The results obtained on MRI in this study seem to compare favorably with those obtained on PET, a technique that is commonly used as the gold standard to assess viability. Although determination of the relative value of these techniques warrants further study, MRI has several advantages over PET. First, no ionizing radiation is used for MRI. Second, the superior spatial resolution of MRI allows direct distinction between subendocardial and transmural infarction and a more accurate calculation of total infarct volume. Finally, with the use of state-of-the art equipment, MRI can become a fast "push-button" examination. If, for instance, only breath-hold multislice cine MRI and delayed MRI are performed, contrast medium can be injected as a preparatory step outside the scanning room, and the duration of the actual examination can be reduced to approximately 10 min.

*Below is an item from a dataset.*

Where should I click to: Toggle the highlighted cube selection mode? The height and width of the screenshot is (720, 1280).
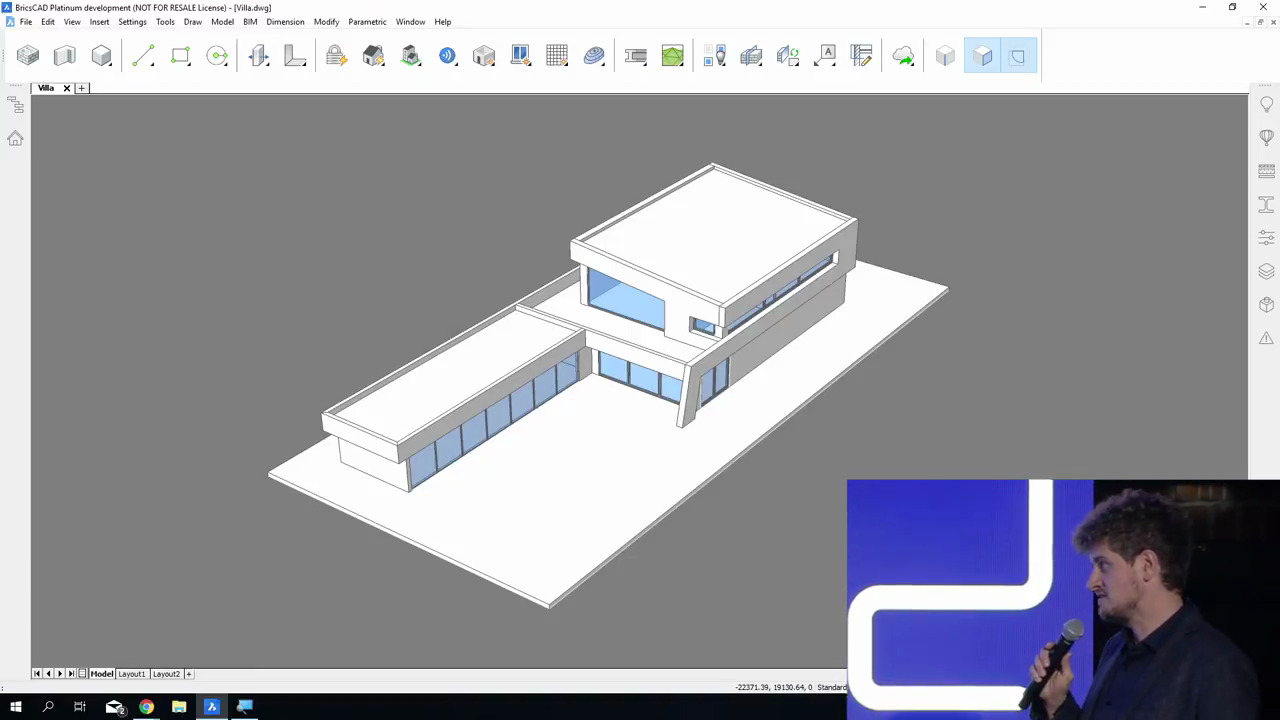(x=982, y=56)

This study has limitations. First, a relatively small number of patients were included. However, despite this limitation, several statistically significant results were obtained. Studies in more patients are needed to confirm these data. In particular, the precise prognostic significance of the transmural extent of hyperenhancement in function of infarct age should be studied. In older infarcts, infarct shrinkage occurs, whereas the thickness of viable tissue usually remains unchanged or even increases. Therefore, the apparent transmural extent of an infarct may change (decrease) as a function of time. In patients with old infarcts, we observed extremely thin and dysfunctional segments with relatively low transmural extent (e.g., 50%). In this patient group, wall thickness should probably also be included in the evaluation of viability.
A second limitation is that we did not study perfusion 12 min after contrast injection. It is possible that hypoenhancement at 12 min correlates better with microvascular obstruction than first-pass hypoperfusion. Indeed, hypoperfusion on first-pass MRI can also be expected in patients with severe coronary artery stenosis, even without associated structural myocardial abnormality. Also, like contractile function, perfusion was assessed qualitatively rather than quantitatively. We cannot exclude the possibility that better results would have been obtained if quantitative methods had been used.
In conclusion, the results of our study clearly indicate that MRI can be used to assess patients with ischemic heart disease who are being considered for revascularization. At the segment level, MRI helps to distinguish between myocardial infarction (characterized by delayed contrast enhancement and segmental contractile dysfunction), viable but ischemic myocardium (characterized by segmental contractile dysfunction without delayed contrastenhancement), and normal myocardium. For the entire myocardium, the relative volume of normal, diseased but salvageable, and nonsalvageable myocardium can be calculated and used to compare treatment options. Because we found that good results can be obtained with the use of cine and delayed enhancement studies onlythat is, without the addition of dobutamine stress or perfusion studiesMRI could become a simple, fast, noninvasive, and stressless standard test to assess myocardial viability. Moreover, the extent of hyperenhancement can add prognostic information in the workup of these patients.